Records for this task START

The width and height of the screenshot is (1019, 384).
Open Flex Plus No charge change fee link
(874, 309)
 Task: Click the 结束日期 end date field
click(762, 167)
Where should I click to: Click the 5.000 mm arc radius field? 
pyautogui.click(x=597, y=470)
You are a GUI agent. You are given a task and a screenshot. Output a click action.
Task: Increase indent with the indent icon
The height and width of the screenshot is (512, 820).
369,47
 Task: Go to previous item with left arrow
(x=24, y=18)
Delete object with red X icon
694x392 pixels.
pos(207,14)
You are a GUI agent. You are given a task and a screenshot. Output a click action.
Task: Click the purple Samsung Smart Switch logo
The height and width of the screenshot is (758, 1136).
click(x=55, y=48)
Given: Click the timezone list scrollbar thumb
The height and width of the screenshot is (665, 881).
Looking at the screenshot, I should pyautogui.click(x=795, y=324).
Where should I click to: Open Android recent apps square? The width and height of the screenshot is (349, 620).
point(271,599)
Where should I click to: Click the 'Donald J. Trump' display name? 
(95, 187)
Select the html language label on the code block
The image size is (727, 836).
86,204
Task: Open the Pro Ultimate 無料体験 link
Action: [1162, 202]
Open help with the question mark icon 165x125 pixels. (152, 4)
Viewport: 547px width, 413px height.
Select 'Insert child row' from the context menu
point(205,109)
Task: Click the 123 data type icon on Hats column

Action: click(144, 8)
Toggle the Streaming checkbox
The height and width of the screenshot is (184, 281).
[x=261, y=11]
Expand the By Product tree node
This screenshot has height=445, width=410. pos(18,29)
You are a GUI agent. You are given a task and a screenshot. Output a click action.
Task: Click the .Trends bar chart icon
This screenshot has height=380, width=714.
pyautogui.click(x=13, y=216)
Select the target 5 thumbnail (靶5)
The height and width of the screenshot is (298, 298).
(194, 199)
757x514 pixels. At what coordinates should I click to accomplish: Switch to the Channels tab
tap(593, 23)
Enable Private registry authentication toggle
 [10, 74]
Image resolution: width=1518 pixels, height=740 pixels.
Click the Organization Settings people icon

Records for this task END

All entries are to be retyped with no difference from the original.

The width and height of the screenshot is (1019, 384).
Open Flex Plus No charge change fee link
(874, 309)
 Task: Click the 结束日期 end date field
click(762, 167)
Where should I click to: Click the 5.000 mm arc radius field? 
pyautogui.click(x=597, y=470)
You are a GUI agent. You are given a task and a screenshot. Output a click action.
Task: Increase indent with the indent icon
The height and width of the screenshot is (512, 820).
369,47
 Task: Go to previous item with left arrow
(x=24, y=18)
Delete object with red X icon
694x392 pixels.
pos(207,14)
You are a GUI agent. You are given a task and a screenshot. Output a click action.
Task: Click the purple Samsung Smart Switch logo
The height and width of the screenshot is (758, 1136).
click(x=55, y=48)
Given: Click the timezone list scrollbar thumb
The height and width of the screenshot is (665, 881).
Looking at the screenshot, I should pyautogui.click(x=795, y=324).
Where should I click to: Open Android recent apps square? The width and height of the screenshot is (349, 620).
point(271,599)
Where should I click to: Click the 'Donald J. Trump' display name? 
(95, 187)
Select the html language label on the code block
The image size is (727, 836).
86,204
Task: Open the Pro Ultimate 無料体験 link
Action: [1162, 202]
Open help with the question mark icon 165x125 pixels. (152, 4)
Viewport: 547px width, 413px height.
Select 'Insert child row' from the context menu
point(205,109)
Task: Click the 123 data type icon on Hats column

Action: click(144, 8)
Toggle the Streaming checkbox
The height and width of the screenshot is (184, 281).
[x=261, y=11]
Expand the By Product tree node
This screenshot has height=445, width=410. pos(18,29)
You are a GUI agent. You are given a task and a screenshot. Output a click action.
Task: Click the .Trends bar chart icon
This screenshot has height=380, width=714.
pyautogui.click(x=13, y=216)
Select the target 5 thumbnail (靶5)
The height and width of the screenshot is (298, 298).
(194, 199)
757x514 pixels. At what coordinates should I click to accomplish: Switch to the Channels tab
tap(593, 23)
Enable Private registry authentication toggle
 [10, 74]
Image resolution: width=1518 pixels, height=740 pixels.
Click the Organization Settings people icon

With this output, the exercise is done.